## Problem description:
Exactly and only the lines from the line holding "Given: Click the" to the end of the records should be reproduced. Leave pictures out.

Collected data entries
[Start of section]

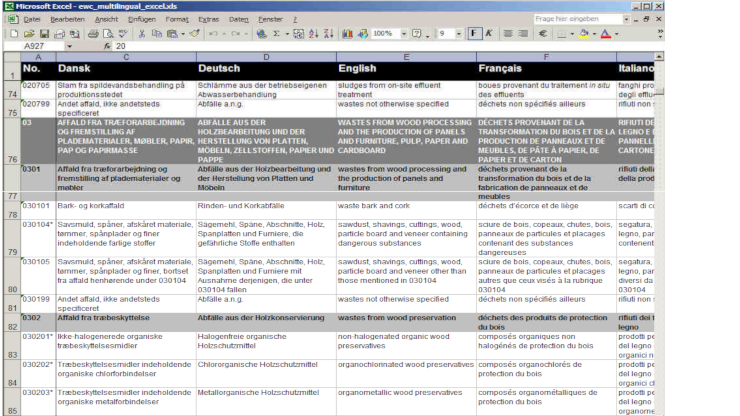Open the Einfügen menu
This screenshot has width=740, height=416.
[x=141, y=19]
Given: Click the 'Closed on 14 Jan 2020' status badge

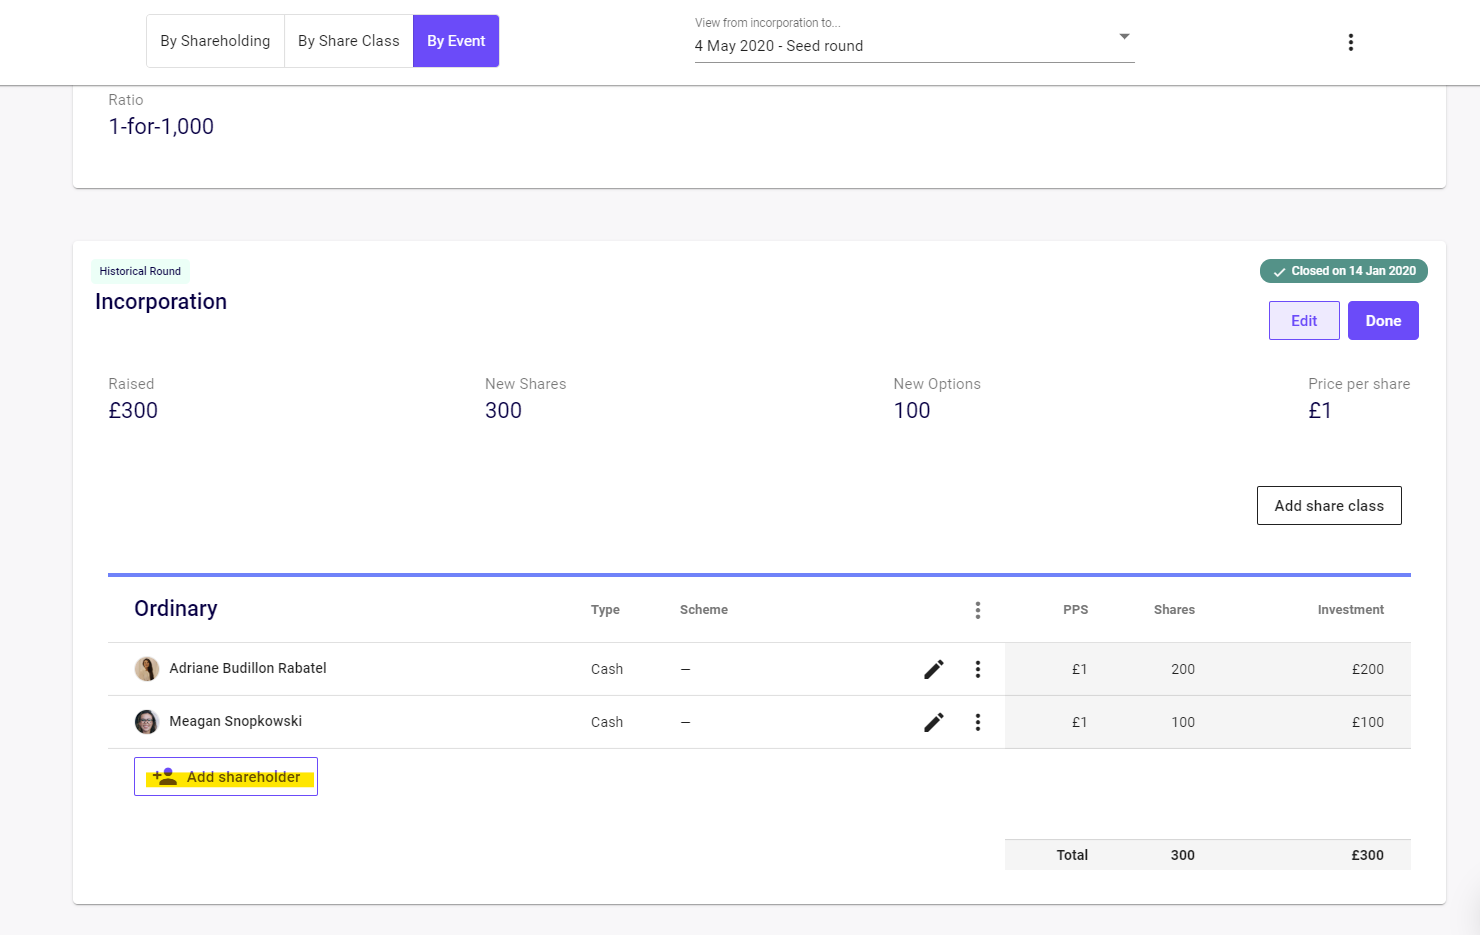Looking at the screenshot, I should pos(1343,271).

[End of section]

## Written solution:
Given: Click the 'Closed on 14 Jan 2020' status badge

Looking at the screenshot, I should pos(1343,271).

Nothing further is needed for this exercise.